Speaking of egregious though, is the misuse of the talents of Mara and Affleck. Affleck, for goodness sake, is under a sheet for 85% of the movie and whatever Lowery's claims that his acting skills shine through the bedsheet, he is literally just a blanket with two black holes. And consider also that there is a framework of wires and petticoats under that sheet to allow Affleck to move the way he does. At least Tom Hardy could emote through his eyes even while impeded by Bane's mask and distorted voice in The Dark Knight Rises (which he did to artistic aplomb). For all we know, Affleck could just be an unpaid intern for a majority of the movie. Rooney Mara is hardly in the movie at all, reminiscent of the time we were promised that Guy Pearce would be in Prometheus only to be given a disappointing 8 minutes of him under heavy makeup, barely recognizable. At least she got a pie out of it, I guess.

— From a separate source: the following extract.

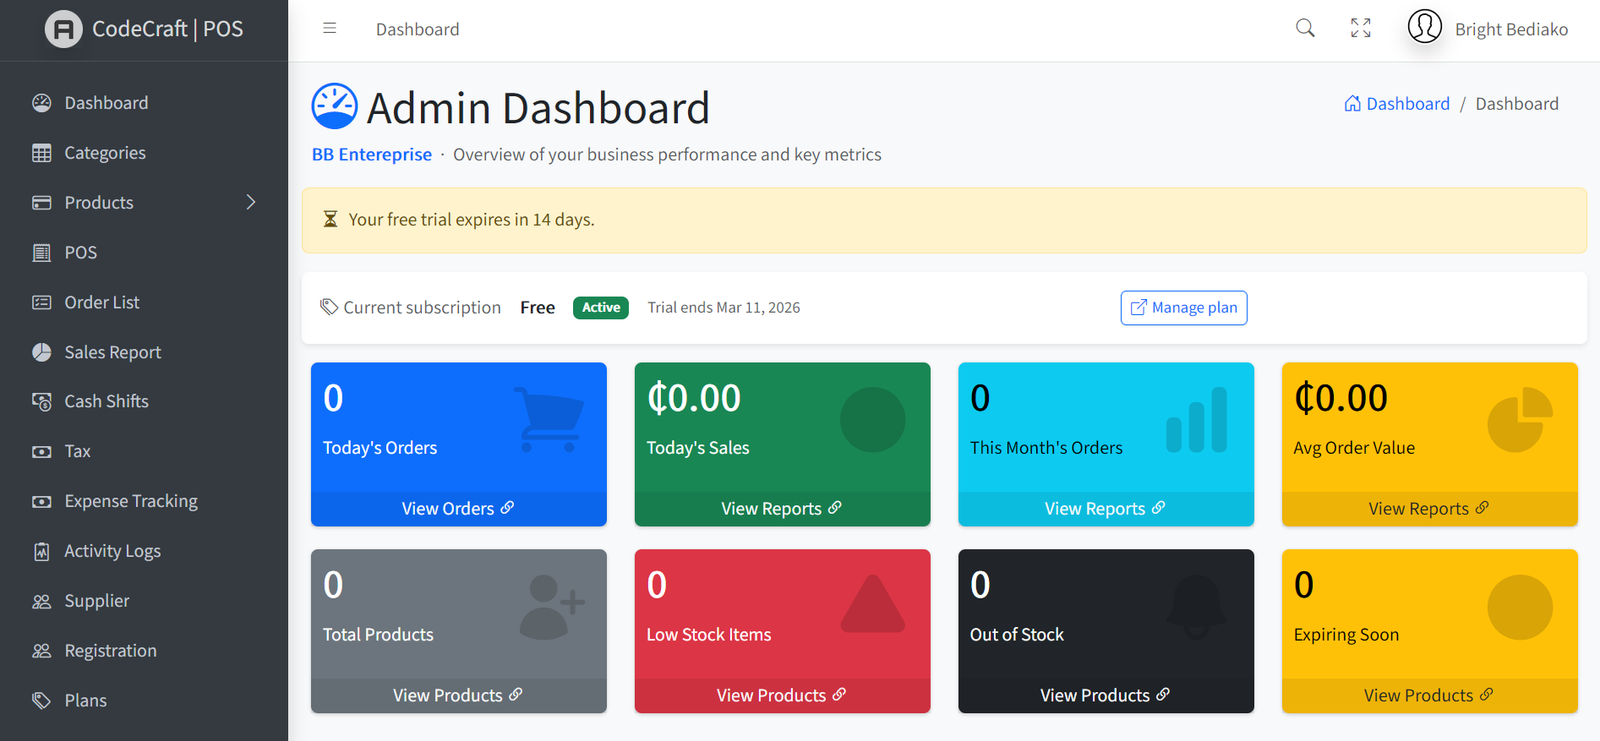The height and width of the screenshot is (741, 1600).
Task: Expand the Products submenu chevron
Action: (251, 202)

A lot of A Ghost Story is beyond belief, and not in a supernatural sense. Why does Lowery shoot on a 1.37:1 ratio with rounded out edges (if not to make the movie instagram-ready)? Why waste what could have been an ingenious take on a haunting from the side of the ghost? Why were Mara and Affleck together in the first place? Also, do ghosts just inhabit the sheets of wherever they died? What if they don't have a blanket near them when they pass away?
The seeds of a good story are what keep A Ghost Story from completely tanking in terms of ratings. Also Lowery's tendencies to shoot the present in chilly colors, while illuminating the past with warm tones, are rudimentary but still lovely. Unfortunately, the bare bones of A Ghost Story make one doubt the integrity of any of his earlier features.